La proposition de loi donne un statut légal aux semences de ferme et généralise le principe d'une indemnité versée à l'obtenteur, comme celle qui existe déjà pour le blé.

Le Sénat vient d'adopter en première lecture une proposition de loi qui renforce le certificat d'obtention végétale (COV), la dernière loi sur le sujet datant de 1992. Cette loi permettrait de transposer en droit français la Convention internationale pour la protection des obtentions végétales datant de 1991, dite « convention UPOV ».

Les sénateurs issus de la majorité présidentielle et du Centre ont approuvé la proposition de loi. Ceux du PS se sont abstenus. (B. Compagnon/archives)

Les sénateurs issus de la majorité présidentielle et du Centre ont approuvé la proposition de loi. Ceux du PS se sont abstenus. (B. Compagnon/archives)

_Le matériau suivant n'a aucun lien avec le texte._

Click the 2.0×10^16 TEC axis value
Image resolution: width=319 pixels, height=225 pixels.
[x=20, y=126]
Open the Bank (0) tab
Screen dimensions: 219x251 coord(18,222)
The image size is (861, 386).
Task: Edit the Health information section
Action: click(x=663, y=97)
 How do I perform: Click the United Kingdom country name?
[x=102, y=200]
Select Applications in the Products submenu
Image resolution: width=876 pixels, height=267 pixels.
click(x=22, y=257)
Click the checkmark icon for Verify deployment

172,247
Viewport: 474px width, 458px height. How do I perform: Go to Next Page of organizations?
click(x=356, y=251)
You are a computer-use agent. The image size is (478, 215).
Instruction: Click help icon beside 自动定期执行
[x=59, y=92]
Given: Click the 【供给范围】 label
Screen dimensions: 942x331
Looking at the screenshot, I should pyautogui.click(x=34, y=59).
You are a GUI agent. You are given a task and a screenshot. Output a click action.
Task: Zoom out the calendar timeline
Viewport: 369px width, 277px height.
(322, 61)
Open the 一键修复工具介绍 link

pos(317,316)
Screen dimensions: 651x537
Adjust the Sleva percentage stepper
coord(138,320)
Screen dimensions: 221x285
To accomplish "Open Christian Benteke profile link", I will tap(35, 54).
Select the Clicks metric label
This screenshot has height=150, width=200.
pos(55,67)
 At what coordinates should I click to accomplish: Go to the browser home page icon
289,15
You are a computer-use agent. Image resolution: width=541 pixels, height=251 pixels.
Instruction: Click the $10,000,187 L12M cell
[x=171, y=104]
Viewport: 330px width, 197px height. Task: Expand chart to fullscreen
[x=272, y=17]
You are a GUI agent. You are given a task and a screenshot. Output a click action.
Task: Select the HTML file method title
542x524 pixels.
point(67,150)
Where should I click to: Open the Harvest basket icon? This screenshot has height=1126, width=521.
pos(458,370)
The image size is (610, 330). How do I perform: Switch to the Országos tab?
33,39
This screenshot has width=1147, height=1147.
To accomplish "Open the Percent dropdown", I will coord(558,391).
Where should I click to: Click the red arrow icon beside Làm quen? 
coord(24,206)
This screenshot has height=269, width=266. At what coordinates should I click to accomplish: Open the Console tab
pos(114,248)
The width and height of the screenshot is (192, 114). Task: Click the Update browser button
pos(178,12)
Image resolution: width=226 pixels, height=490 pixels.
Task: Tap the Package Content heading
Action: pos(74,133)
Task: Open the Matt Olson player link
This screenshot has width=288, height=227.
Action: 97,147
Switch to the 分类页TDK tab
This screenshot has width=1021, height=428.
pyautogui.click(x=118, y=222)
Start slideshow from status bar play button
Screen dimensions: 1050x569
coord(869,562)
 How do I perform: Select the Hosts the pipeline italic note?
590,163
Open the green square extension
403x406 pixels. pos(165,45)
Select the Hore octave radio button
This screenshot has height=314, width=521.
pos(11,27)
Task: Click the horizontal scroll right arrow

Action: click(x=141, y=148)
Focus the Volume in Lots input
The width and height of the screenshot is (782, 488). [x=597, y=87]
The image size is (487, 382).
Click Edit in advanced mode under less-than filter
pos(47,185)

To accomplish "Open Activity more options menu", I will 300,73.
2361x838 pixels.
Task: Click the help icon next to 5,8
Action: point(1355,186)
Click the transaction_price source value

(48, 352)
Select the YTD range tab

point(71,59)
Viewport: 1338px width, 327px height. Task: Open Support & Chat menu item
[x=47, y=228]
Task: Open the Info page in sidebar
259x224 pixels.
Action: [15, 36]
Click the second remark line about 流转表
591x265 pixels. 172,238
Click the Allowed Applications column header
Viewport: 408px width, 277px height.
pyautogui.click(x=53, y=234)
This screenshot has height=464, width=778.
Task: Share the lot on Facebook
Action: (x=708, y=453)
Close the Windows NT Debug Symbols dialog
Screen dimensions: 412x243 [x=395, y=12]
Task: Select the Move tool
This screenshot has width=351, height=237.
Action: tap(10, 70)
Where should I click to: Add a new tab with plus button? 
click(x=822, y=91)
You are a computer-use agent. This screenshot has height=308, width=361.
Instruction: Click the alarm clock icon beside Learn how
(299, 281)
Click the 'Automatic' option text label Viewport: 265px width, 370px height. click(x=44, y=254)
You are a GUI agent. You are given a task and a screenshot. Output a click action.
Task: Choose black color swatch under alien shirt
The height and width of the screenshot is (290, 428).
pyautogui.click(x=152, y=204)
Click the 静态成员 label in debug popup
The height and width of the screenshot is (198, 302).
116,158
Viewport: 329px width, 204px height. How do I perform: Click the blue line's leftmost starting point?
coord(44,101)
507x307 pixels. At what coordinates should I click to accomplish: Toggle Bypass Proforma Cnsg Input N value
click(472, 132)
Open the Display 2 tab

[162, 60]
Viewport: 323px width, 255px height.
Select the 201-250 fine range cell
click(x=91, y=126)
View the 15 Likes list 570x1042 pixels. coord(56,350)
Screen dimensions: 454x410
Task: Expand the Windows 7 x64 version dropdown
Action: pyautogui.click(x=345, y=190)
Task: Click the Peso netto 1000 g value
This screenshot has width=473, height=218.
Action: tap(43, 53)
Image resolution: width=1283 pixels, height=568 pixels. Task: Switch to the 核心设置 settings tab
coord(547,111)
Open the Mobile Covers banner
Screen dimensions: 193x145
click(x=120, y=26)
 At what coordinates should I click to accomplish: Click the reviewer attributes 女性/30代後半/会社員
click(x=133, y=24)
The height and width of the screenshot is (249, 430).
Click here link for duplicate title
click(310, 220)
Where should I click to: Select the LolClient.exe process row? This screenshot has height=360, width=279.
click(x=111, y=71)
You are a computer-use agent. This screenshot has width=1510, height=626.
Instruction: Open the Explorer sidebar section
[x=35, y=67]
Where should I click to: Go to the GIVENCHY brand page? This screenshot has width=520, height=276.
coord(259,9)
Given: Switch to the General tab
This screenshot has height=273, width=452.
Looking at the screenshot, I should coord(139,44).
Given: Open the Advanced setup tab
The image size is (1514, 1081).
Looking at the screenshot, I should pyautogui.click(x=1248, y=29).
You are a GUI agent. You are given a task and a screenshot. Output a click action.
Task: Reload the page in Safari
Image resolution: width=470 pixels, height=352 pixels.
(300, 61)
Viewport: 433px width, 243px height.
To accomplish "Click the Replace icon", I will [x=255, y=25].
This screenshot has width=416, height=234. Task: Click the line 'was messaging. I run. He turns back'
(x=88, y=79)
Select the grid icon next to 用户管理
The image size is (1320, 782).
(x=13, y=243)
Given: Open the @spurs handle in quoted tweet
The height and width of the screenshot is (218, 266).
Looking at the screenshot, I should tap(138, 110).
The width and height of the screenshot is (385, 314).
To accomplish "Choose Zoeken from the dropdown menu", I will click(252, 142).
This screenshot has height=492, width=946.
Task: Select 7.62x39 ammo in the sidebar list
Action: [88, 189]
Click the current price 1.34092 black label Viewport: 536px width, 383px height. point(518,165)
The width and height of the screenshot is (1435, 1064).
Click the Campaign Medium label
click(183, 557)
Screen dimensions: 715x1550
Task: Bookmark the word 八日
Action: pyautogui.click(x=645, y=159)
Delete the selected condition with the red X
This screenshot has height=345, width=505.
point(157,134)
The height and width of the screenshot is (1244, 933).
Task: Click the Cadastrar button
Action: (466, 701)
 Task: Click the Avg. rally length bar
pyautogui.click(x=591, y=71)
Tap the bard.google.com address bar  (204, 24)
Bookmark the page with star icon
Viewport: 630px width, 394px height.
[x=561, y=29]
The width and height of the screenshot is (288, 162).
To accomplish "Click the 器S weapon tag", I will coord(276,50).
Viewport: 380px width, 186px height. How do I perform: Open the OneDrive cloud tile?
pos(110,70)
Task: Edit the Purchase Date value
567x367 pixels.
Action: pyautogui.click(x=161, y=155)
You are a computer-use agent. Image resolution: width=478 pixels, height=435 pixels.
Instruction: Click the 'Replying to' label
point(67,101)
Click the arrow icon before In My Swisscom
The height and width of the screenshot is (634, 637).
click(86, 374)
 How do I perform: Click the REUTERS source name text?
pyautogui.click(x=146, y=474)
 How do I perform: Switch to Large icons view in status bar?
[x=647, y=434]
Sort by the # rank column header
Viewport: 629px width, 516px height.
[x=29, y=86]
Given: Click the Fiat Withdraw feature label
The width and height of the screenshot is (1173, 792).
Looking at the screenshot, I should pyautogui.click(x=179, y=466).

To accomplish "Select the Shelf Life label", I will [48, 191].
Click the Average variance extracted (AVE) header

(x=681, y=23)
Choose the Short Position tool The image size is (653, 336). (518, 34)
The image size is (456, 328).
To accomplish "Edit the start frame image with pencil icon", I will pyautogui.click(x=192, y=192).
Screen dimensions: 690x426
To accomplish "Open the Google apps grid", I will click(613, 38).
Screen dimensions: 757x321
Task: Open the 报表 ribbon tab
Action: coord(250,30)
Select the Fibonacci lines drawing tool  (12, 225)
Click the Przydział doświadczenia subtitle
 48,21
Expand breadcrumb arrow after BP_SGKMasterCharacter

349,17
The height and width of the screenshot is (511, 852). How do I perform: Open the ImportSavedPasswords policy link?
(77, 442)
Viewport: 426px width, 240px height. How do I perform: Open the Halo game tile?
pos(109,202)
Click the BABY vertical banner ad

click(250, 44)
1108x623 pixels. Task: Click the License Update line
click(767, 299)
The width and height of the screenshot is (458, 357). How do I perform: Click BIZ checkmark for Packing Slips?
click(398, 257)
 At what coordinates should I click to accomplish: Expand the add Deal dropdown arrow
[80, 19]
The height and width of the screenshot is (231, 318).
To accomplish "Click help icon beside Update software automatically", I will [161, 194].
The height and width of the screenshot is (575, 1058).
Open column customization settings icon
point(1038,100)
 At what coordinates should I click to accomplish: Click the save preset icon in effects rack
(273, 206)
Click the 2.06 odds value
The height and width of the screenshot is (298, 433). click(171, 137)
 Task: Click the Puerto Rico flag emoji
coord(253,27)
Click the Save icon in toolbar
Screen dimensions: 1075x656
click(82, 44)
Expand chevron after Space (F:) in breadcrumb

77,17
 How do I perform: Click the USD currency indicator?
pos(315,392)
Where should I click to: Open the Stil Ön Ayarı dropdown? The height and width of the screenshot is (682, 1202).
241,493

Fixation du montant de l'indemnité

La grande nouveauté de ce projet de loi est de donner un statut légal aux semences de ferme, ce qui n'a jamais été le cas en France, hormis en blé tendre. Le texte précise que « les agriculteurs ont le droit d'utiliser sur leur propre exploitation, sans l'autorisation de l'obtenteur, à des fins de reproduction ou de multiplication, le produit de la récolte qu'ils ont obtenu par la mise en culture d'une variété protégée ». Mais, en contrepartie, « l'agriculteur doit une indemnité aux titulaires des COV dont il utilise les variétés ».
Le Gnis, représentant les semenciers, se félicite du vote du Sénat et espère que l'Assemblée nationale fera de même rapidement. « Ce texte sécurise le financement de la recherche » et « trouve un juste équilibre entre le droit des sélectionneurs à être rémunérés et le droit des agriculteurs utilisateurs de semences de ferme », souligne-t-il. La Confédération paysanne considère, au contraire, qu'il s'agit d'un « hold-up des industries sur les semences et que les droits des agriculteurs sont bafoués ». La proposition de loi reste en fait très imprécise sur le montant de l'indemnité, précisant seulement que si aucun contrat ou accord interprofessionnel n'est signé, les modalités de fixation du montant de l'indemnité seront établies par décret en Conseil d'État, et que ce montant devra rester « sensiblement inférieur » aux royalties perçues par l'obtenteur pour la même variété.